Quite often when writing promise-based logic flow I'll need to use a Promise.all(). What does Promise.all() do you ask?

According to MDN:

The Promise.all(iterable) method returns a promise that resolves when all of the promises in the iterable argument have resolved, or rejects with the reason of the first passed promise that rejects.

Let's build an example that makes use of this; we want to GET a load of web pages, find the text content of the <h1> on each page and return them as an array once all of the requests have finished.
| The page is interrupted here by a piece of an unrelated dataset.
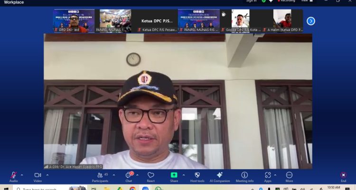The height and width of the screenshot is (190, 356).
Task: Click the React heart icon
Action: tap(150, 176)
A simple Promise.all example

We're going to be using the excellent xray library to make the requests & parse the HTML. The code for this example is available on github promise-sequence-example.

import Xray from 'x-ray';

const xray = Xray();

const urlsToGet = [
  'medium.com',
  'twitter.com',
  'facebook.com',
];

const urlPromises = urlsToGet.map(( url ) => {
  console.log('\tStarting', url);
  return xrayPromise(`http://${ url }`, 'h1')
  .then(( result ) => {
    console.log('\tFinished', url, '-', JSON.stringify(result));
    return result;
  })
  .catch(( err ) => {
    // We want errors in this dataset to fail silently
    // this is because some sites may only accept https
    // or perhaps be down.
    // Normally you would want to handle this
    return null;
  });
});

Promise.all(urlPromises)
.then(console.log.bind(console))
.catch(( err ) => console.error(`ERROR: ${ err.message }\n${ err.stack }`));

//
// Helpers
//

// Wrap the standard xray function so that it returns a promise
function xrayPromise(...args) {
  return new Promise(( resolve, reject ) => {
    xray(...args)(( err, obj ) => {
      if ( err ) {
        return reject(err);
      }
      return resolve(obj);
    });
  });
};

The result:

[ 
  'Move thinking forward.',
  'Welcome to Twitter.',
  'Facebook logo'
]

This serves us very well for a few URLs, but what happens when we try to do this over a much larger set, let's say 1000?

Fetching the dataset

Let's pull down the top 1m websites as ranked by alexa and filter them down to the top 1000.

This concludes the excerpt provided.